Sales to Europe have also been very strong lately, natural gas in the old continent is generally sold on contracts linked to the price of oil, which is still relatively strong, and this makes gas more expensive as a source of power than cheap US coal. Cash strapped European countries are also prioritizing cheap energy over environmental concerns.
The Energy Information Administration estimates that the US is on track to achieve record coal exports in 2012 with 125 million tons for the year, surpassing the previous all-time high set in 1981. Coal exports are booming, and the fundamentals for that industry over the following years look very promising.
International demand should help stabilizing coal prices, and this could be bullish for producers, which are trading at historically depressed prices. On the other hand, the sector still leaves much to be desired in terms of fundamental quality and financial soundness.
Alpha Natural Resources and Arch Coal have been losing money over the last years, and they would probably need a material recovery in coal prices to become profitable again. Peabody Energy has positive earnings figures, but capital allocation hasn't been very convenient lately.
Peabody purchased Australian metallurgical coal producer Macarthur Coal in 2011 for an expensive valuation of AUD 4.8 billion, implying more than 30 times trailing sales. Metallurgical coal prices have been falling since then, and the acquisition has increased leverage levels at Peabody in a considerable way. Coal stocks will probably react positively to stabilizing coal prices, but the industry doesn't look very attractive in terms of profitability and fundamental strength.
Diversification could be a convenient way to reduce risks while still capturing upside potential in the coal business, and Market Vectors Coal ETF (NYSEMKT: KOL) is the most popular ETF to invest in the sector. The instrument holds around 35 coal related companies from around the world, not only coal miners, but also businesses in coal transportation and mining equipment.
Norfolk Southern (NYSE: NSC) may not be a pure coal play, but this well managed railroad makes more than 30% of revenue from coal shipments, so it stands to benefit from surging exports demand.
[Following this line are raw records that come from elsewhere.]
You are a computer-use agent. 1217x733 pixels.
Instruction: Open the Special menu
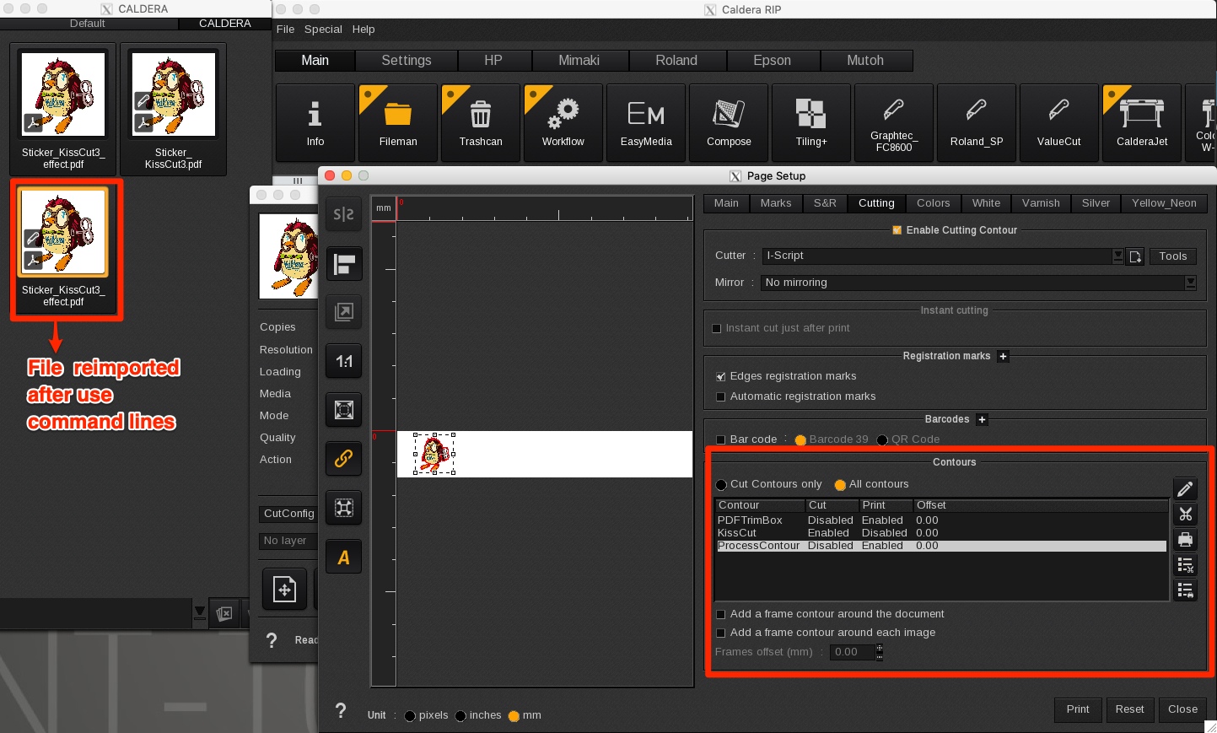[323, 30]
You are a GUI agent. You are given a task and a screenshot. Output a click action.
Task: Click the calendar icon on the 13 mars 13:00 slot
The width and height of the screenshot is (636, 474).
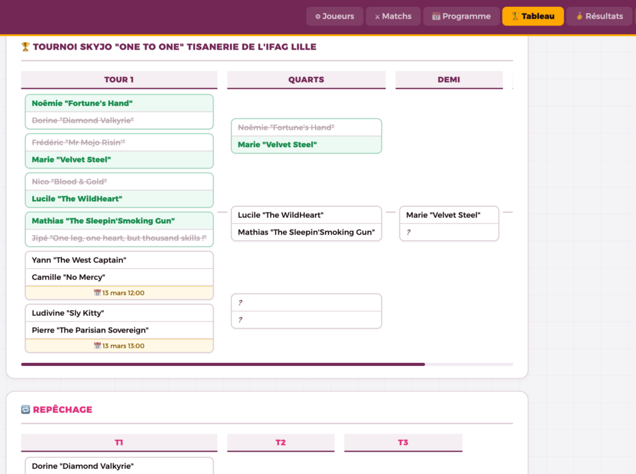click(x=97, y=346)
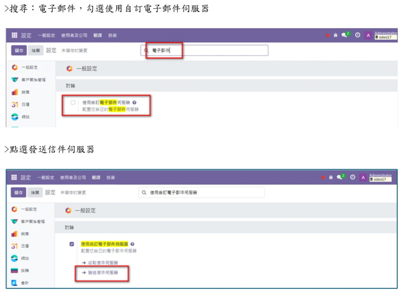Uncheck 使用自訂電子郵件伺服器 checkbox in bottom screenshot

[72, 244]
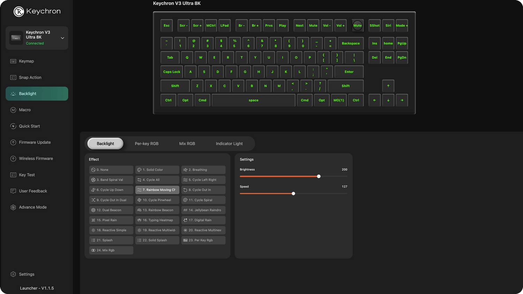523x294 pixels.
Task: Choose the 17. Digital Rain effect
Action: [x=203, y=220]
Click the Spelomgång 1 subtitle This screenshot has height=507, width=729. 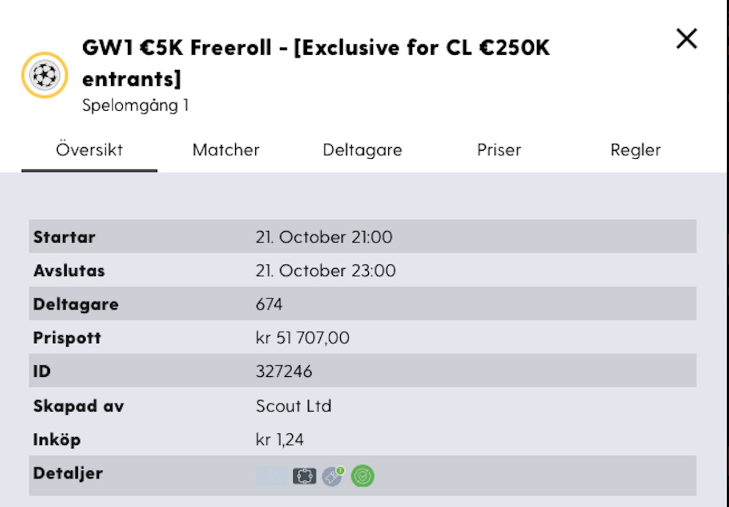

Norfolk has operating margins in the area of 28% and a rock solid track record of cash flow generation, so the company provides an alternative of superior fundamental quality in comparison to coal producers.
And Norfolk is cheap too; the company carries a P/E ratio around 11.3 and a dividend yield of more than 3.2%. This is quite attractive for such a high quality business, especially if the company sees improving sales growth from higher coal volumes over the next quarters.
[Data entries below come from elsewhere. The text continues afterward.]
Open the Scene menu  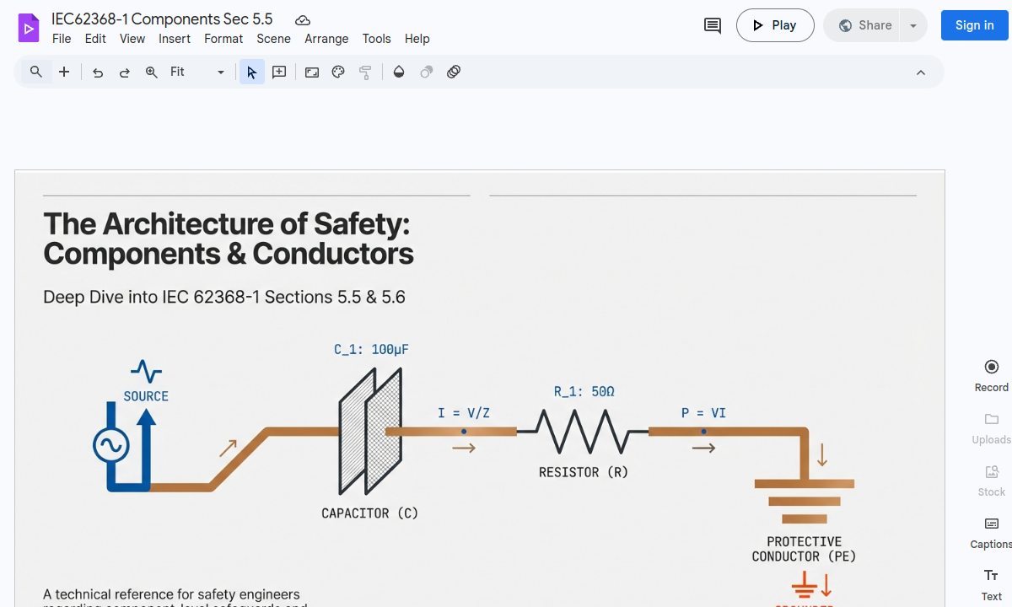[273, 39]
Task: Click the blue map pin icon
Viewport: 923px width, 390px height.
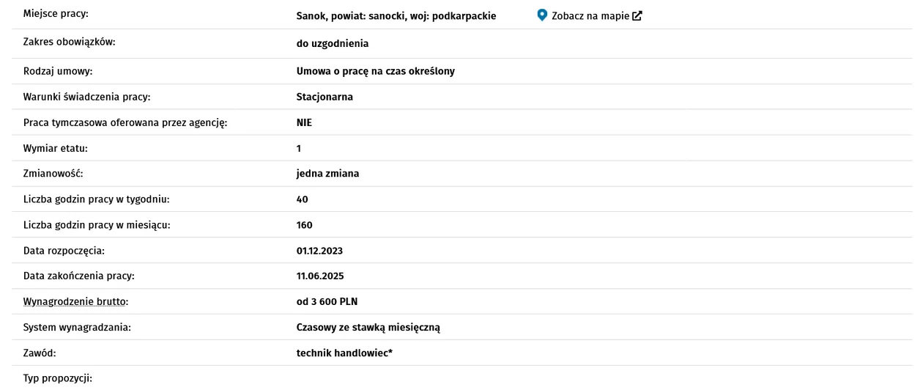Action: [542, 15]
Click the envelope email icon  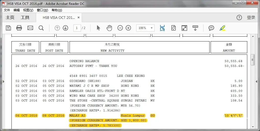click(30, 28)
Cheap natural gas has been a problem for coal companies over the last years, and many stocks in the sector are trading at dramatically depressed levels. But the commodity is still highly demanded in other countries, and exports markets look very promising. International demand may provide the necessary fuel for a turnaround in the coal sector, and there is a lot of upside room under that scenario.
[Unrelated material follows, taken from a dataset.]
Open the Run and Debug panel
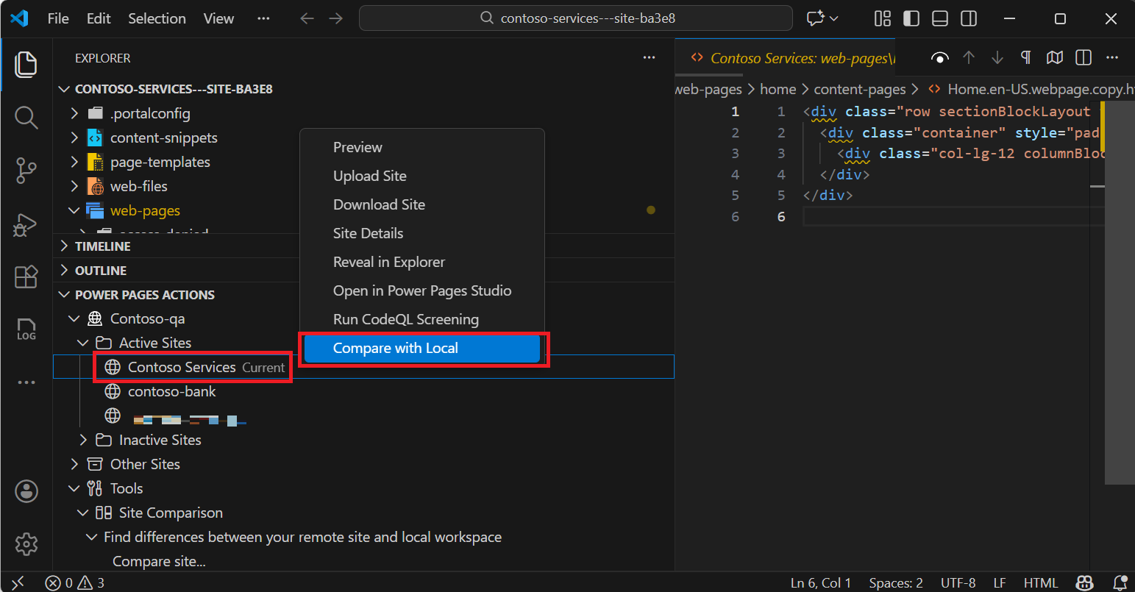The width and height of the screenshot is (1135, 592). (26, 225)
acardenal has no positions in the stocks mentioned above. The Motley Fool has no positions in the stocks mentioned above. Try any of our Foolish newsletter services free for 30 days. We Fools may not all hold the same opinions, but we all believe that considering a diverse range of insights makes us better investors. The Motley Fool has a disclosure policy. Is this post wrong? Click here. Think you can do better? Join us and write your own!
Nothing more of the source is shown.